• Dataset entries:

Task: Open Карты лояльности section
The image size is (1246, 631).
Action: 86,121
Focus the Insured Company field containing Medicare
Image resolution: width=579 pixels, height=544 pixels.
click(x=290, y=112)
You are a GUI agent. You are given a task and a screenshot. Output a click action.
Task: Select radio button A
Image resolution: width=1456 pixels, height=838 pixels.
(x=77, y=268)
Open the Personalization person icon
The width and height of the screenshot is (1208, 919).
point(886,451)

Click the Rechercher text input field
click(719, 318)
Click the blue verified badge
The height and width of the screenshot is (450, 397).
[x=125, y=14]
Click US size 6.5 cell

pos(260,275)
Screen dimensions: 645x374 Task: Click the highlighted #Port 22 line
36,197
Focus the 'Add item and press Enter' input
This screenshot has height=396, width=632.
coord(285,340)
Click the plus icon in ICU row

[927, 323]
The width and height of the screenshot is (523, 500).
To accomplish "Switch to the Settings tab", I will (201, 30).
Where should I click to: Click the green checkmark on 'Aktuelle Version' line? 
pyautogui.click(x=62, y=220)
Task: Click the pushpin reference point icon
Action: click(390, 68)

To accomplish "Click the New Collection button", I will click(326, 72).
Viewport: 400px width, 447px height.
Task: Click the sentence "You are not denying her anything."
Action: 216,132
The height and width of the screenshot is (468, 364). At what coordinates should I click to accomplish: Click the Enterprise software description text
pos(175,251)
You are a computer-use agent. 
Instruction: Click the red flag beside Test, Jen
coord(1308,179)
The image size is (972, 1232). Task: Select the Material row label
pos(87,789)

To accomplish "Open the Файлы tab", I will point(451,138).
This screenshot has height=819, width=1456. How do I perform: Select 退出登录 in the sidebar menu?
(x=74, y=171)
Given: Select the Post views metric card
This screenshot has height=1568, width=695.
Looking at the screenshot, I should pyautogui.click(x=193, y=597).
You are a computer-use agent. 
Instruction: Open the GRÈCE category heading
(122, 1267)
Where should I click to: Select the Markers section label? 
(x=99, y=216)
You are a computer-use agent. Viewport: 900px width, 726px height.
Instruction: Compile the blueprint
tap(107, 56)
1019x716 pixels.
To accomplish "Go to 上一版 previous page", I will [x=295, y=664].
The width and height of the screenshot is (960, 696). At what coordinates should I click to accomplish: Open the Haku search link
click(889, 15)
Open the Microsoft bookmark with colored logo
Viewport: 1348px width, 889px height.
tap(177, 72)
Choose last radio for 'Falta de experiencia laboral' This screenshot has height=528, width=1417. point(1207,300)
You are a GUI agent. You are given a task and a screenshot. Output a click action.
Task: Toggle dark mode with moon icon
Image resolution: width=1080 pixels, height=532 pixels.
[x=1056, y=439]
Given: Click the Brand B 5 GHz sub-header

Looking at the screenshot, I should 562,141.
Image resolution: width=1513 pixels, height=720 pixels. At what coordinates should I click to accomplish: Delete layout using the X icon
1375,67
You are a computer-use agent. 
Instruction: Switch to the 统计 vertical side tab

• What is required: Write out every entry again exactly, please, with nothing missing.

• Reply to the exercise:
Task: Open Карты лояльности section
The image size is (1246, 631).
Action: 86,121
Focus the Insured Company field containing Medicare
Image resolution: width=579 pixels, height=544 pixels.
click(x=290, y=112)
You are a GUI agent. You are given a task and a screenshot. Output a click action.
Task: Select radio button A
Image resolution: width=1456 pixels, height=838 pixels.
(x=77, y=268)
Open the Personalization person icon
The width and height of the screenshot is (1208, 919).
point(886,451)

Click the Rechercher text input field
click(719, 318)
Click the blue verified badge
The height and width of the screenshot is (450, 397).
[x=125, y=14]
Click US size 6.5 cell

pos(260,275)
Screen dimensions: 645x374 Task: Click the highlighted #Port 22 line
36,197
Focus the 'Add item and press Enter' input
This screenshot has height=396, width=632.
coord(285,340)
Click the plus icon in ICU row

[927, 323]
The width and height of the screenshot is (523, 500).
To accomplish "Switch to the Settings tab", I will (201, 30).
Where should I click to: Click the green checkmark on 'Aktuelle Version' line? 
pyautogui.click(x=62, y=220)
Task: Click the pushpin reference point icon
Action: click(390, 68)

To accomplish "Click the New Collection button", I will click(326, 72).
Viewport: 400px width, 447px height.
Task: Click the sentence "You are not denying her anything."
Action: 216,132
The height and width of the screenshot is (468, 364). At what coordinates should I click to accomplish: Click the Enterprise software description text
pos(175,251)
You are a computer-use agent. 
Instruction: Click the red flag beside Test, Jen
coord(1308,179)
The image size is (972, 1232). Task: Select the Material row label
pos(87,789)

To accomplish "Open the Файлы tab", I will point(451,138).
This screenshot has height=819, width=1456. How do I perform: Select 退出登录 in the sidebar menu?
(x=74, y=171)
Given: Select the Post views metric card
This screenshot has height=1568, width=695.
Looking at the screenshot, I should pyautogui.click(x=193, y=597).
You are a computer-use agent. 
Instruction: Open the GRÈCE category heading
(122, 1267)
Where should I click to: Select the Markers section label? 
(x=99, y=216)
You are a computer-use agent. Viewport: 900px width, 726px height.
Instruction: Compile the blueprint
tap(107, 56)
1019x716 pixels.
To accomplish "Go to 上一版 previous page", I will [x=295, y=664].
The width and height of the screenshot is (960, 696). At what coordinates should I click to accomplish: Open the Haku search link
click(889, 15)
Open the Microsoft bookmark with colored logo
Viewport: 1348px width, 889px height.
tap(177, 72)
Choose last radio for 'Falta de experiencia laboral' This screenshot has height=528, width=1417. point(1207,300)
You are a GUI agent. You are given a task and a screenshot. Output a click action.
Task: Toggle dark mode with moon icon
Image resolution: width=1080 pixels, height=532 pixels.
[x=1056, y=439]
Given: Click the Brand B 5 GHz sub-header

Looking at the screenshot, I should 562,141.
Image resolution: width=1513 pixels, height=720 pixels. At what coordinates should I click to accomplish: Delete layout using the X icon
1375,67
You are a computer-use agent. 
Instruction: Switch to the 统计 vertical side tab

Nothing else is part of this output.